**SUPPLIED RECORDS**:
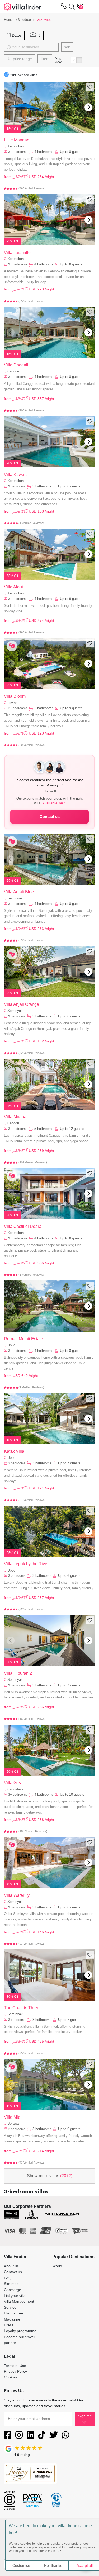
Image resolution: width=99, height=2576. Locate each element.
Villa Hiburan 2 (18, 1673)
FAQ (7, 2278)
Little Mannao (16, 140)
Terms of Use (15, 2365)
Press (8, 2325)
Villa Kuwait (15, 474)
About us (11, 2266)
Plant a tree (13, 2313)
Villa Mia (12, 2117)
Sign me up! (85, 2419)
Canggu (13, 371)
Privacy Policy (15, 2371)
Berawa (13, 2123)
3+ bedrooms (17, 152)
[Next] (88, 107)
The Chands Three (21, 2008)
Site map (11, 2284)
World (57, 2266)
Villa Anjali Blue (19, 892)
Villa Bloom (15, 696)
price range (22, 59)
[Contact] (64, 7)
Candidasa (15, 1789)
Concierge (12, 2290)
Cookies (10, 2377)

**REQUIREMENT**:
Transcribe every entry word for word, but omit the pictures.

**PROBLEM SOLUTION**:
Image resolution: width=99, height=2576. Locate each element.
Villa Hiburan 2 (18, 1673)
FAQ (7, 2278)
Little Mannao (16, 140)
Terms of Use (15, 2365)
Press (8, 2325)
Villa Kuwait (15, 474)
About us (11, 2266)
Plant a tree (13, 2313)
Villa Mia (12, 2117)
Sign me up! (85, 2419)
Canggu (13, 371)
Privacy Policy (15, 2371)
Berawa (13, 2123)
3+ bedrooms (17, 152)
[Next] (88, 107)
The Chands Three (21, 2008)
Site map (11, 2284)
World (57, 2266)
Villa Anjali Blue (19, 892)
Villa Bloom (15, 696)
price range (22, 59)
[Contact] (64, 7)
Candidasa (15, 1789)
Concierge (12, 2290)
Cookies (10, 2377)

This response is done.